練習問題.
以下の一覧の全行を、一字も変えずにそのまま出力せよ。

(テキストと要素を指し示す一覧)
*****

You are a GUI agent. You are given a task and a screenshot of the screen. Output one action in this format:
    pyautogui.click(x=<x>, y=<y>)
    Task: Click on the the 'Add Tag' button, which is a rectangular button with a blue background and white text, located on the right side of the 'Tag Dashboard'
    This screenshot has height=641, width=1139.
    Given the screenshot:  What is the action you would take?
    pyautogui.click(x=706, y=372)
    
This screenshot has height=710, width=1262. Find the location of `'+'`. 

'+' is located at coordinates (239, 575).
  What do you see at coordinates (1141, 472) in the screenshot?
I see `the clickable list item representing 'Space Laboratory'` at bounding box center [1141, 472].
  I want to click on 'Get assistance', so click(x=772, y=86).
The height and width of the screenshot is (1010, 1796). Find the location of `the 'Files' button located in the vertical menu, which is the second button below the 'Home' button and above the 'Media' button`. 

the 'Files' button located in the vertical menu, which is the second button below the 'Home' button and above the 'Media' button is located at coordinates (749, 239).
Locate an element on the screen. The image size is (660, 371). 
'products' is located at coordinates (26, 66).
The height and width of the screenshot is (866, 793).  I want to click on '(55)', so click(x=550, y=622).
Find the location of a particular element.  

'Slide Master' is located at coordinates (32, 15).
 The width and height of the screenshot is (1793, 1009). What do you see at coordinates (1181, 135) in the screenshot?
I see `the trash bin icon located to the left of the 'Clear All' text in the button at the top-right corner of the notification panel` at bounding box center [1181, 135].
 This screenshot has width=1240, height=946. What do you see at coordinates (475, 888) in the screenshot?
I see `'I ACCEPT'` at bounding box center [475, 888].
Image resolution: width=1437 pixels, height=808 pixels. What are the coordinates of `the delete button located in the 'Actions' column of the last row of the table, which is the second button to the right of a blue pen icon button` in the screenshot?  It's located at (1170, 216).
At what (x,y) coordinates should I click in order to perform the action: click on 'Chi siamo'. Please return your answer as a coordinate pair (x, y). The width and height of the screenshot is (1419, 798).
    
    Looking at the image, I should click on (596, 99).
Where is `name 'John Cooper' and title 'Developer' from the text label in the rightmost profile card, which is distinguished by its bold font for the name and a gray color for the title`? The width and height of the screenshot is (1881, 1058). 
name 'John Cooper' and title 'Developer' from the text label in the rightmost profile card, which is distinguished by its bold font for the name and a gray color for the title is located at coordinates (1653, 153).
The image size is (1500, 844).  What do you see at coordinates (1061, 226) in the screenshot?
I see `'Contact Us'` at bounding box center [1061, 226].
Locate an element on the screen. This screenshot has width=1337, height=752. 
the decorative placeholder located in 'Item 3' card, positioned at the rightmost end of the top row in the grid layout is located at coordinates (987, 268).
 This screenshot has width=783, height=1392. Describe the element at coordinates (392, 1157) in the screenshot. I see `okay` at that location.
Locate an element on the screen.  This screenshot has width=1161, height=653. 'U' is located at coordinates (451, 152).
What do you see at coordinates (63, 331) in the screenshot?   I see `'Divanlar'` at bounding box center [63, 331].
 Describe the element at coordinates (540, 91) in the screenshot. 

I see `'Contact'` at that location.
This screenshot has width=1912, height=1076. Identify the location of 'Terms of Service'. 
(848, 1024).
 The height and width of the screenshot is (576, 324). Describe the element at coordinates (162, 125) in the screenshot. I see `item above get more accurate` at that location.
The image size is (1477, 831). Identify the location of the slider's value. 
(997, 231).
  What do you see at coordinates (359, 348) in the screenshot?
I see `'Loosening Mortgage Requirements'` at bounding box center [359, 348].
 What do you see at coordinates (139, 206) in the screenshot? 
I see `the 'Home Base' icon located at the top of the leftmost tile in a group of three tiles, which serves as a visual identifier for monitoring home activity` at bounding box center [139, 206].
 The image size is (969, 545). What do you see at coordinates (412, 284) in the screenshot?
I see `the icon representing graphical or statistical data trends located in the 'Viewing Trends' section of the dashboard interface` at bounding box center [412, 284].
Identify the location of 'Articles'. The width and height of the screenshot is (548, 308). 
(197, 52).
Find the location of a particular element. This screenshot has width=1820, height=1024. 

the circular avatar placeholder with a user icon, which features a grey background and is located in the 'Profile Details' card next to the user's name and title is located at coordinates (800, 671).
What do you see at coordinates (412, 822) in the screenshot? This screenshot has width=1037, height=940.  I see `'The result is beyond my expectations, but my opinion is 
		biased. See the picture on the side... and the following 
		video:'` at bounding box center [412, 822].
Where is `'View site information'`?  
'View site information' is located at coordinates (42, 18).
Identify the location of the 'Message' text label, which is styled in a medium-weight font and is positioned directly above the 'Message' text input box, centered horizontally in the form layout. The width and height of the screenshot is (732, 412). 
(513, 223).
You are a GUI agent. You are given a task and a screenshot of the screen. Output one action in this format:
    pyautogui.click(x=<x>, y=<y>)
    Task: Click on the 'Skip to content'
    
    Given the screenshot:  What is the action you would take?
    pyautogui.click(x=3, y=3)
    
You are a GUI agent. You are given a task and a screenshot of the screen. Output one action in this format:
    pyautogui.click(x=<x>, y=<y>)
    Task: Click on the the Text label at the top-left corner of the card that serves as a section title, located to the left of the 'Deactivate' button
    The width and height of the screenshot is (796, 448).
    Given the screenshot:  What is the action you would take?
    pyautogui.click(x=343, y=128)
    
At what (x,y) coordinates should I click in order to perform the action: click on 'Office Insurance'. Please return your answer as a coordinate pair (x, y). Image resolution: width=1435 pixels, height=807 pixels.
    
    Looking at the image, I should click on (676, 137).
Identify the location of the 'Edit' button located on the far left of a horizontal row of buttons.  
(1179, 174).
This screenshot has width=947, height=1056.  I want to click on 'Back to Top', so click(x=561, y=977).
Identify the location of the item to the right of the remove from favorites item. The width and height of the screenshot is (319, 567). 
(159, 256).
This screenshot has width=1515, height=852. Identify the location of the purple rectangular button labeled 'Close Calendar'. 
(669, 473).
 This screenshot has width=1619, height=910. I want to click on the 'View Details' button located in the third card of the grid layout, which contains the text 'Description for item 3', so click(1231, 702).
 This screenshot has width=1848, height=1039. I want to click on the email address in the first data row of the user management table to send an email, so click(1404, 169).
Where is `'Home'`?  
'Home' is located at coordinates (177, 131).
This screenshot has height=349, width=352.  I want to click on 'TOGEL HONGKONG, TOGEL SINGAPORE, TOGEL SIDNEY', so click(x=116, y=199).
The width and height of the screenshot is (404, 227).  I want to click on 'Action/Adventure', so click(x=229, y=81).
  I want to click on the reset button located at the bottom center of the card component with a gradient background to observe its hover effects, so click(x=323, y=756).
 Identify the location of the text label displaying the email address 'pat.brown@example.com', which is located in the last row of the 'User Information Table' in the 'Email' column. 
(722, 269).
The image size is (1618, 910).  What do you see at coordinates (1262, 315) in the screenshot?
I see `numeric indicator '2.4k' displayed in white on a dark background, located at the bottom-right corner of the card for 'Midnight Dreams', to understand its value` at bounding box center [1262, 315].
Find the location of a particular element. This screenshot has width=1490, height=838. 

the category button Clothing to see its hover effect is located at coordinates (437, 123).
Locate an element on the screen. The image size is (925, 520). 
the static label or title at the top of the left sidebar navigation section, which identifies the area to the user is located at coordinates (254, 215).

*****

出力全文.
You are a GUI agent. You are given a task and a screenshot of the screen. Output one action in this format:
    pyautogui.click(x=<x>, y=<y>)
    Task: Click on the the 'Add Tag' button, which is a rectangular button with a blue background and white text, located on the right side of the 'Tag Dashboard'
    This screenshot has height=641, width=1139.
    Given the screenshot:  What is the action you would take?
    pyautogui.click(x=706, y=372)
    
This screenshot has height=710, width=1262. Find the location of `'+'`. 

'+' is located at coordinates (239, 575).
  What do you see at coordinates (1141, 472) in the screenshot?
I see `the clickable list item representing 'Space Laboratory'` at bounding box center [1141, 472].
  I want to click on 'Get assistance', so click(x=772, y=86).
The height and width of the screenshot is (1010, 1796). Find the location of `the 'Files' button located in the vertical menu, which is the second button below the 'Home' button and above the 'Media' button`. 

the 'Files' button located in the vertical menu, which is the second button below the 'Home' button and above the 'Media' button is located at coordinates (749, 239).
Locate an element on the screen. The image size is (660, 371). 
'products' is located at coordinates (26, 66).
The height and width of the screenshot is (866, 793).  I want to click on '(55)', so click(x=550, y=622).
Find the location of a particular element.  

'Slide Master' is located at coordinates (32, 15).
 The width and height of the screenshot is (1793, 1009). What do you see at coordinates (1181, 135) in the screenshot?
I see `the trash bin icon located to the left of the 'Clear All' text in the button at the top-right corner of the notification panel` at bounding box center [1181, 135].
 This screenshot has width=1240, height=946. What do you see at coordinates (475, 888) in the screenshot?
I see `'I ACCEPT'` at bounding box center [475, 888].
Image resolution: width=1437 pixels, height=808 pixels. What are the coordinates of `the delete button located in the 'Actions' column of the last row of the table, which is the second button to the right of a blue pen icon button` in the screenshot?  It's located at (1170, 216).
At what (x,y) coordinates should I click in order to perform the action: click on 'Chi siamo'. Please return your answer as a coordinate pair (x, y). The width and height of the screenshot is (1419, 798).
    
    Looking at the image, I should click on (596, 99).
Where is `name 'John Cooper' and title 'Developer' from the text label in the rightmost profile card, which is distinguished by its bold font for the name and a gray color for the title`? The width and height of the screenshot is (1881, 1058). 
name 'John Cooper' and title 'Developer' from the text label in the rightmost profile card, which is distinguished by its bold font for the name and a gray color for the title is located at coordinates (1653, 153).
The image size is (1500, 844).  What do you see at coordinates (1061, 226) in the screenshot?
I see `'Contact Us'` at bounding box center [1061, 226].
Locate an element on the screen. This screenshot has width=1337, height=752. 
the decorative placeholder located in 'Item 3' card, positioned at the rightmost end of the top row in the grid layout is located at coordinates (987, 268).
 This screenshot has width=783, height=1392. Describe the element at coordinates (392, 1157) in the screenshot. I see `okay` at that location.
Locate an element on the screen.  This screenshot has width=1161, height=653. 'U' is located at coordinates (451, 152).
What do you see at coordinates (63, 331) in the screenshot?   I see `'Divanlar'` at bounding box center [63, 331].
 Describe the element at coordinates (540, 91) in the screenshot. 

I see `'Contact'` at that location.
This screenshot has width=1912, height=1076. Identify the location of 'Terms of Service'. 
(848, 1024).
 The height and width of the screenshot is (576, 324). Describe the element at coordinates (162, 125) in the screenshot. I see `item above get more accurate` at that location.
The image size is (1477, 831). Identify the location of the slider's value. 
(997, 231).
  What do you see at coordinates (359, 348) in the screenshot?
I see `'Loosening Mortgage Requirements'` at bounding box center [359, 348].
 What do you see at coordinates (139, 206) in the screenshot? 
I see `the 'Home Base' icon located at the top of the leftmost tile in a group of three tiles, which serves as a visual identifier for monitoring home activity` at bounding box center [139, 206].
 The image size is (969, 545). What do you see at coordinates (412, 284) in the screenshot?
I see `the icon representing graphical or statistical data trends located in the 'Viewing Trends' section of the dashboard interface` at bounding box center [412, 284].
Identify the location of 'Articles'. The width and height of the screenshot is (548, 308). 
(197, 52).
Find the location of a particular element. This screenshot has width=1820, height=1024. 

the circular avatar placeholder with a user icon, which features a grey background and is located in the 'Profile Details' card next to the user's name and title is located at coordinates (800, 671).
What do you see at coordinates (412, 822) in the screenshot? This screenshot has width=1037, height=940.  I see `'The result is beyond my expectations, but my opinion is 
		biased. See the picture on the side... and the following 
		video:'` at bounding box center [412, 822].
Where is `'View site information'`?  
'View site information' is located at coordinates (42, 18).
Identify the location of the 'Message' text label, which is styled in a medium-weight font and is positioned directly above the 'Message' text input box, centered horizontally in the form layout. The width and height of the screenshot is (732, 412). 
(513, 223).
You are a GUI agent. You are given a task and a screenshot of the screen. Output one action in this format:
    pyautogui.click(x=<x>, y=<y>)
    Task: Click on the 'Skip to content'
    
    Given the screenshot:  What is the action you would take?
    pyautogui.click(x=3, y=3)
    
You are a GUI agent. You are given a task and a screenshot of the screen. Output one action in this format:
    pyautogui.click(x=<x>, y=<y>)
    Task: Click on the the Text label at the top-left corner of the card that serves as a section title, located to the left of the 'Deactivate' button
    The width and height of the screenshot is (796, 448).
    Given the screenshot:  What is the action you would take?
    pyautogui.click(x=343, y=128)
    
At what (x,y) coordinates should I click in order to perform the action: click on 'Office Insurance'. Please return your answer as a coordinate pair (x, y). Image resolution: width=1435 pixels, height=807 pixels.
    
    Looking at the image, I should click on (676, 137).
Identify the location of the 'Edit' button located on the far left of a horizontal row of buttons.  
(1179, 174).
This screenshot has width=947, height=1056.  I want to click on 'Back to Top', so click(x=561, y=977).
Identify the location of the item to the right of the remove from favorites item. The width and height of the screenshot is (319, 567). 
(159, 256).
This screenshot has width=1515, height=852. Identify the location of the purple rectangular button labeled 'Close Calendar'. 
(669, 473).
 This screenshot has width=1619, height=910. I want to click on the 'View Details' button located in the third card of the grid layout, which contains the text 'Description for item 3', so click(1231, 702).
 This screenshot has width=1848, height=1039. I want to click on the email address in the first data row of the user management table to send an email, so click(1404, 169).
Where is `'Home'`?  
'Home' is located at coordinates (177, 131).
This screenshot has height=349, width=352.  I want to click on 'TOGEL HONGKONG, TOGEL SINGAPORE, TOGEL SIDNEY', so click(x=116, y=199).
The width and height of the screenshot is (404, 227).  I want to click on 'Action/Adventure', so click(x=229, y=81).
  I want to click on the reset button located at the bottom center of the card component with a gradient background to observe its hover effects, so click(x=323, y=756).
 Identify the location of the text label displaying the email address 'pat.brown@example.com', which is located in the last row of the 'User Information Table' in the 'Email' column. 
(722, 269).
The image size is (1618, 910).  What do you see at coordinates (1262, 315) in the screenshot?
I see `numeric indicator '2.4k' displayed in white on a dark background, located at the bottom-right corner of the card for 'Midnight Dreams', to understand its value` at bounding box center [1262, 315].
Find the location of a particular element. This screenshot has width=1490, height=838. 

the category button Clothing to see its hover effect is located at coordinates (437, 123).
Locate an element on the screen. The image size is (925, 520). 
the static label or title at the top of the left sidebar navigation section, which identifies the area to the user is located at coordinates (254, 215).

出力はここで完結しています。